WORK TO COMPLETE> Skip the pictures, and retype the data below in full, exactly.

[Collected data entries]
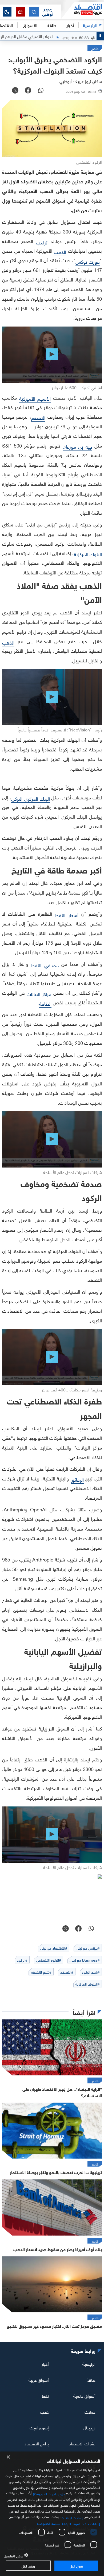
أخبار (45, 2363)
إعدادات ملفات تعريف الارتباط (81, 2523)
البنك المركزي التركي (30, 798)
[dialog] (52, 2514)
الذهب (60, 251)
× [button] (9, 2457)
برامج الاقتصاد (37, 2443)
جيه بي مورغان (77, 446)
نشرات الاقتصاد (82, 2443)
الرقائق (77, 1479)
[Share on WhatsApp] (40, 91)
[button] (47, 12)
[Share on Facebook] (28, 91)
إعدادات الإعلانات (72, 2517)
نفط (45, 2395)
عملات (90, 2411)
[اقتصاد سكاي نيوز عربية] (82, 10)
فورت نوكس (87, 261)
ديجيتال (89, 2427)
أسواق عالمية (84, 2395)
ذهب (44, 2411)
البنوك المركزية (88, 554)
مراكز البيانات (39, 993)
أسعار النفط (66, 915)
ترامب (41, 242)
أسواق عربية (39, 2379)
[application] (52, 355)
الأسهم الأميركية (35, 398)
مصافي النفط (45, 965)
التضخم (38, 417)
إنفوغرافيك (39, 2427)
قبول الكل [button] (76, 2565)
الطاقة (45, 1003)
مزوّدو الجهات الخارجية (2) (49, 2493)
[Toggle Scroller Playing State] (100, 36)
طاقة (91, 2379)
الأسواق (30, 25)
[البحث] (34, 12)
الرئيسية (90, 25)
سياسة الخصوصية (48, 2523)
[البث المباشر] (20, 12)
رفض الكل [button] (28, 2565)
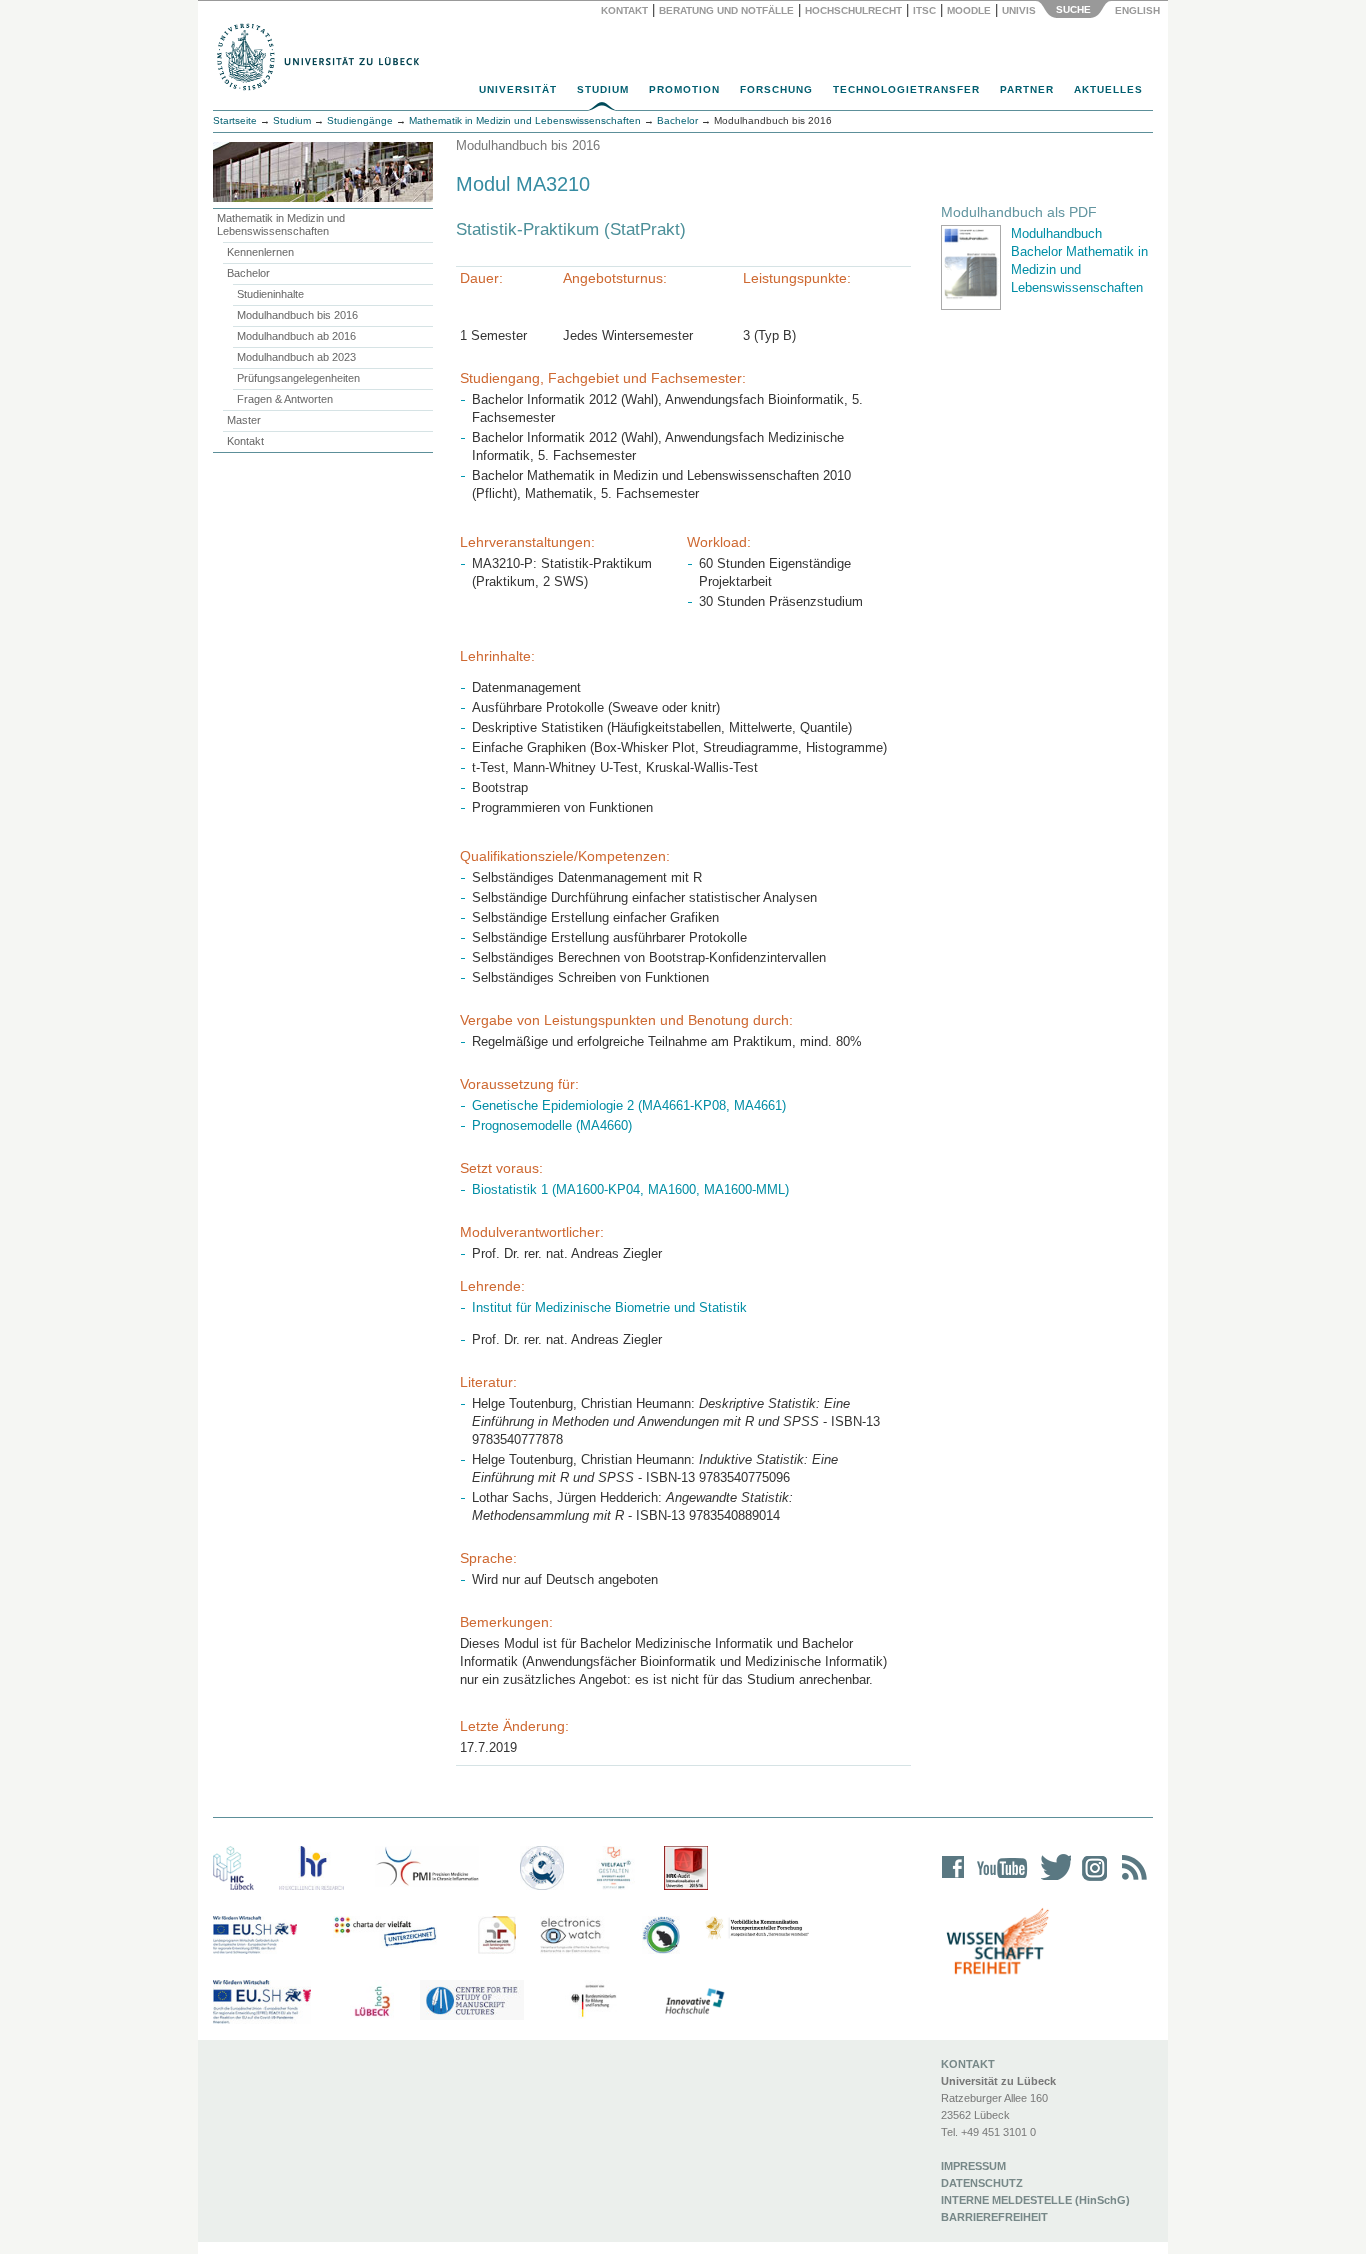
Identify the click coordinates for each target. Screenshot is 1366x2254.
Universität (518, 89)
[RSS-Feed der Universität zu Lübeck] (1131, 1880)
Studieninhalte (270, 294)
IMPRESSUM (973, 2166)
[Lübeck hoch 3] (372, 2002)
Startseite (235, 120)
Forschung (776, 89)
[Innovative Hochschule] (693, 2002)
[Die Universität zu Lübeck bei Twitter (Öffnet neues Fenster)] (1051, 1880)
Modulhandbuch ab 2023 (296, 357)
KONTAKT (968, 2064)
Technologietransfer (906, 89)
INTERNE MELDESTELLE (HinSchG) (1035, 2200)
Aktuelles (1108, 89)
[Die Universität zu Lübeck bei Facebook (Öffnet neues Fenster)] (953, 1880)
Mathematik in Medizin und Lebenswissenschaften (281, 224)
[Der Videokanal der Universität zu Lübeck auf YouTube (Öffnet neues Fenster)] (998, 1880)
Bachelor (248, 273)
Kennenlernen (260, 252)
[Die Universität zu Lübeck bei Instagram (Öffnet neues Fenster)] (1091, 1880)
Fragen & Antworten (285, 399)
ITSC (924, 10)
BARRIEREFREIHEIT (994, 2217)
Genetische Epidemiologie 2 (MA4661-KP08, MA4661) (629, 1105)
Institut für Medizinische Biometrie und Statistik (609, 1307)
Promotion (684, 89)
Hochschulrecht (853, 10)
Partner (1027, 89)
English (1139, 10)
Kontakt (624, 10)
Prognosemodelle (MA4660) (552, 1125)
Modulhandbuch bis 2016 (297, 315)
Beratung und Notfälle (726, 10)
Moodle (969, 10)
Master (244, 420)
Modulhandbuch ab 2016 (296, 336)
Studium (603, 89)
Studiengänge (360, 120)
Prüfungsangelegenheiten (298, 378)
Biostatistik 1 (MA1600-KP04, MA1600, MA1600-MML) (630, 1189)
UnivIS (1019, 10)
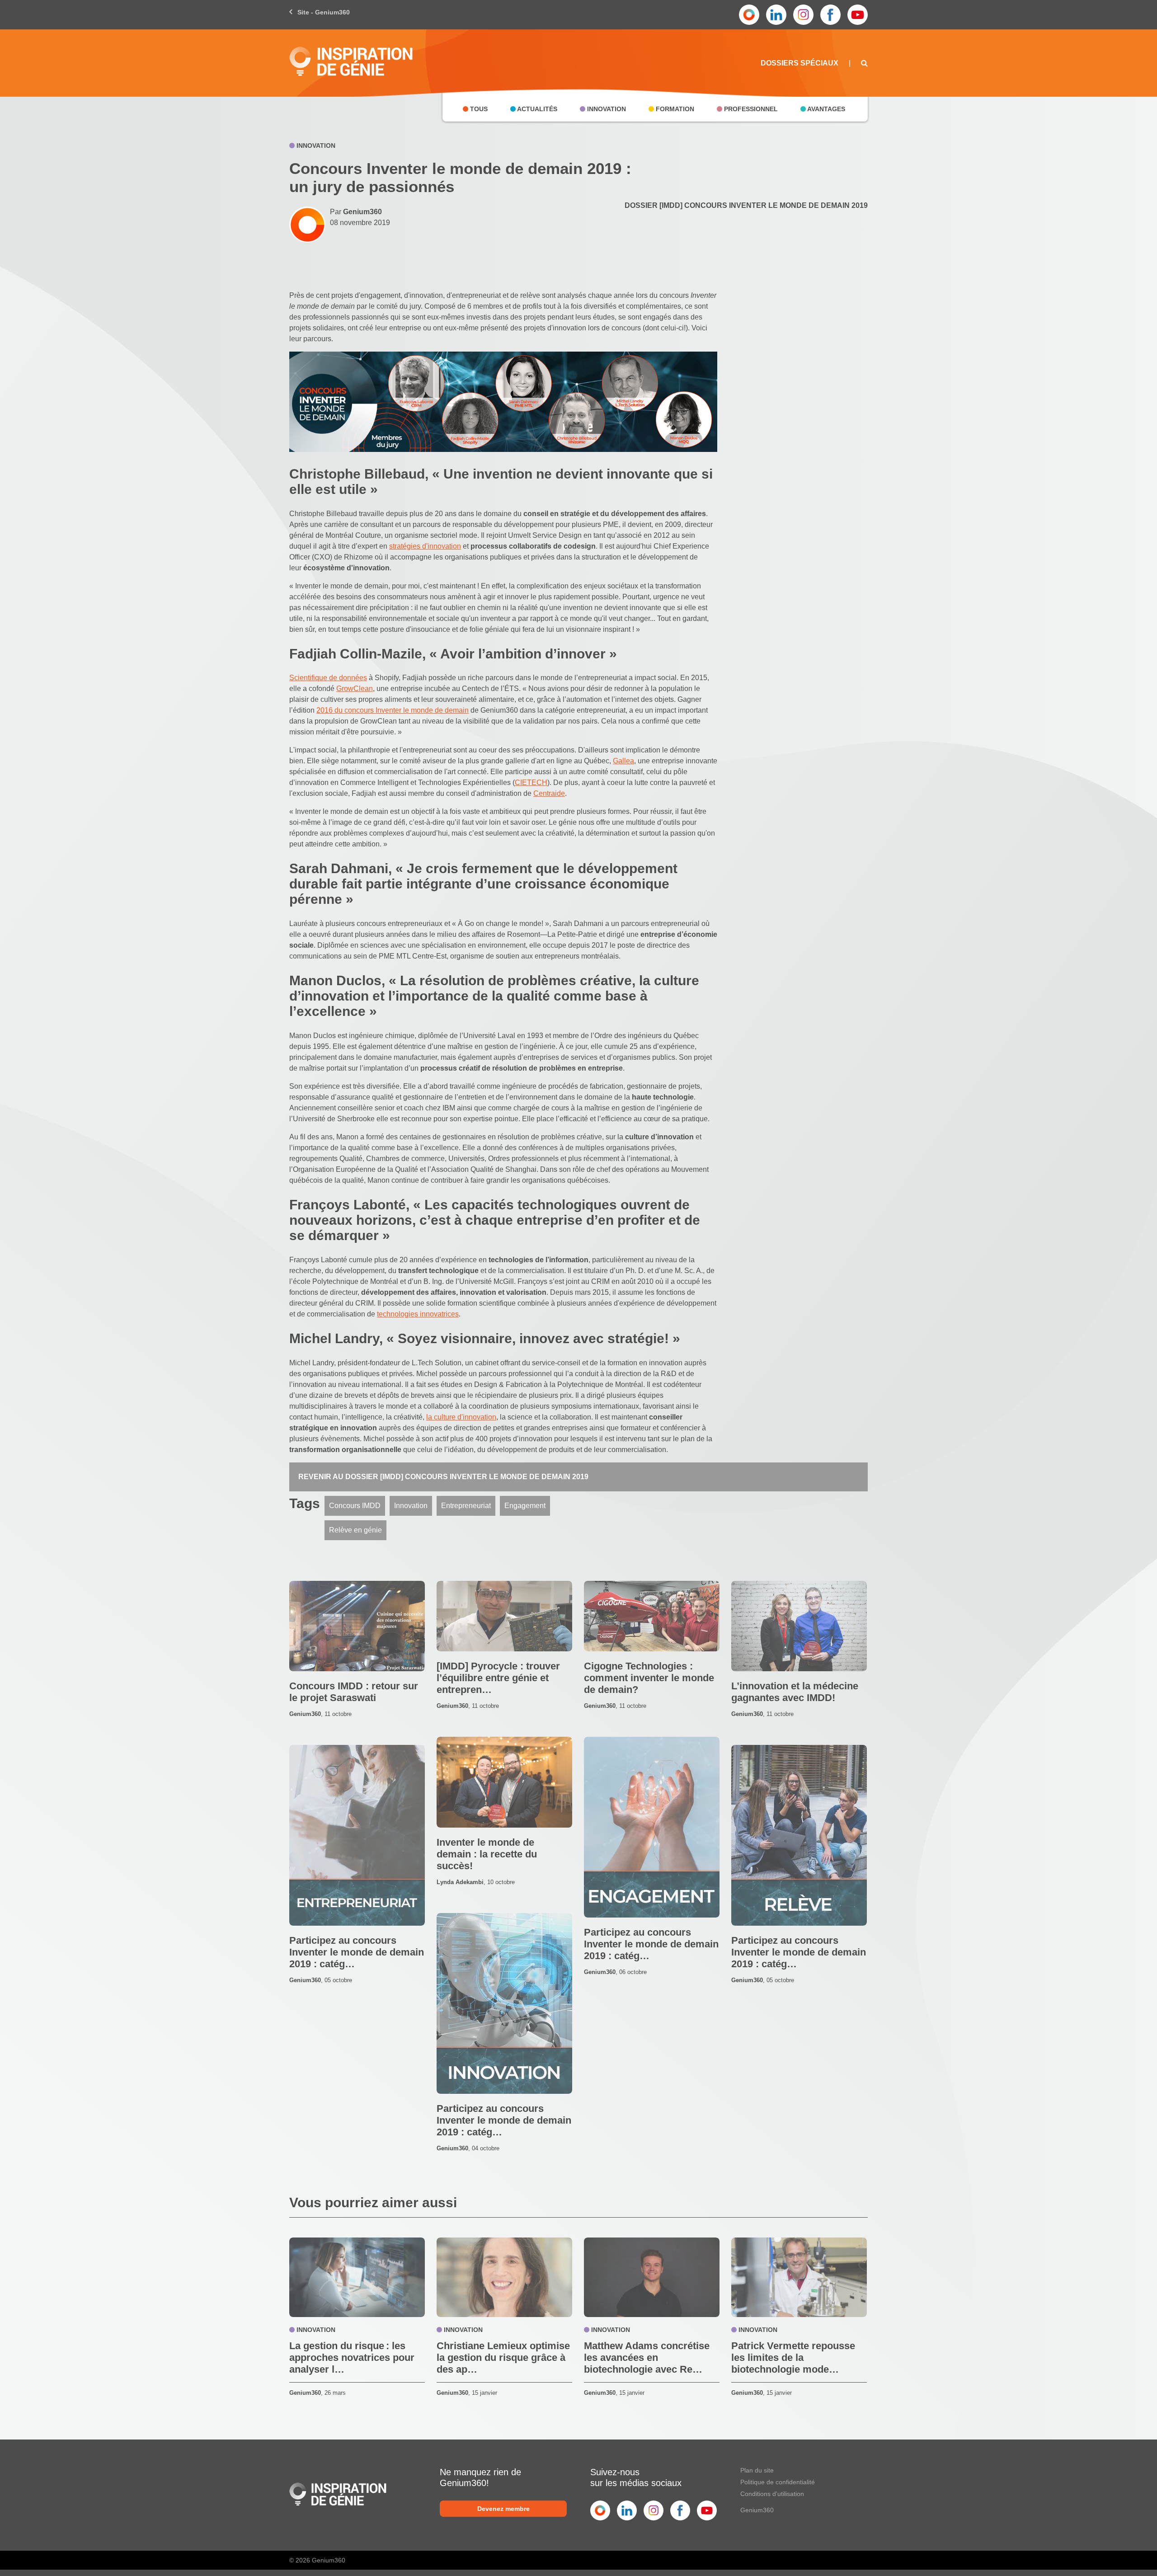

ANSWER TO THIS TASK>
أخبار (45, 2363)
إعدادات ملفات تعريف الارتباط (81, 2523)
البنك المركزي التركي (30, 798)
[dialog] (52, 2514)
الذهب (60, 251)
× [button] (9, 2457)
برامج الاقتصاد (37, 2443)
جيه بي مورغان (77, 446)
نشرات الاقتصاد (82, 2443)
الرقائق (77, 1479)
[Share on WhatsApp] (40, 91)
[button] (47, 12)
[Share on Facebook] (28, 91)
إعدادات الإعلانات (72, 2517)
نفط (45, 2395)
عملات (90, 2411)
[اقتصاد سكاي نيوز عربية] (82, 10)
فورت نوكس (87, 261)
ديجيتال (89, 2427)
أسواق عالمية (84, 2395)
ذهب (44, 2411)
البنوك المركزية (88, 554)
مراكز البيانات (39, 993)
أسعار النفط (66, 915)
ترامب (41, 242)
أسواق عربية (39, 2379)
[application] (52, 355)
الأسهم الأميركية (35, 398)
مصافي النفط (45, 965)
التضخم (38, 417)
إنفوغرافيك (39, 2427)
قبول الكل [button] (76, 2565)
الطاقة (45, 1003)
مزوّدو الجهات الخارجية (2) (49, 2493)
[Toggle Scroller Playing State] (100, 36)
طاقة (91, 2379)
الأسواق (30, 25)
[البحث] (34, 12)
الرئيسية (90, 25)
سياسة الخصوصية (48, 2523)
[البث المباشر] (20, 12)
رفض الكل [button] (28, 2565)
Identify the click coordinates for each target. Screenshot is 1366x2254.
Universität (518, 89)
[RSS-Feed der Universität zu Lübeck] (1131, 1880)
Studieninhalte (270, 294)
IMPRESSUM (973, 2166)
[Lübeck hoch 3] (372, 2002)
Startseite (235, 120)
Forschung (776, 89)
[Innovative Hochschule] (693, 2002)
[Die Universität zu Lübeck bei Twitter (Öffnet neues Fenster)] (1051, 1880)
Modulhandbuch ab 2023 (296, 357)
KONTAKT (968, 2064)
Technologietransfer (906, 89)
INTERNE MELDESTELLE (HinSchG) (1035, 2200)
Aktuelles (1108, 89)
[Die Universität zu Lübeck bei Facebook (Öffnet neues Fenster)] (953, 1880)
Mathematik in Medizin und Lebenswissenschaften (281, 224)
[Der Videokanal der Universität zu Lübeck auf YouTube (Öffnet neues Fenster)] (998, 1880)
Bachelor (248, 273)
Kennenlernen (260, 252)
[Die Universität zu Lübeck bei Instagram (Öffnet neues Fenster)] (1091, 1880)
Fragen & Antworten (285, 399)
ITSC (924, 10)
BARRIEREFREIHEIT (994, 2217)
Genetische Epidemiologie 2 (MA4661-KP08, MA4661) (629, 1105)
Institut für Medizinische Biometrie und Statistik (609, 1307)
Promotion (684, 89)
Hochschulrecht (853, 10)
Partner (1027, 89)
English (1139, 10)
Kontakt (624, 10)
Prognosemodelle (MA4660) (552, 1125)
Modulhandbuch bis 2016 (297, 315)
Beratung und Notfälle (726, 10)
Moodle (969, 10)
Master (244, 420)
Modulhandbuch ab 2016 (296, 336)
Studium (603, 89)
Studiengänge (360, 120)
Prüfungsangelegenheiten (298, 378)
Biostatistik 1 (MA1600-KP04, MA1600, MA1600-MML) (630, 1189)
UnivIS (1019, 10)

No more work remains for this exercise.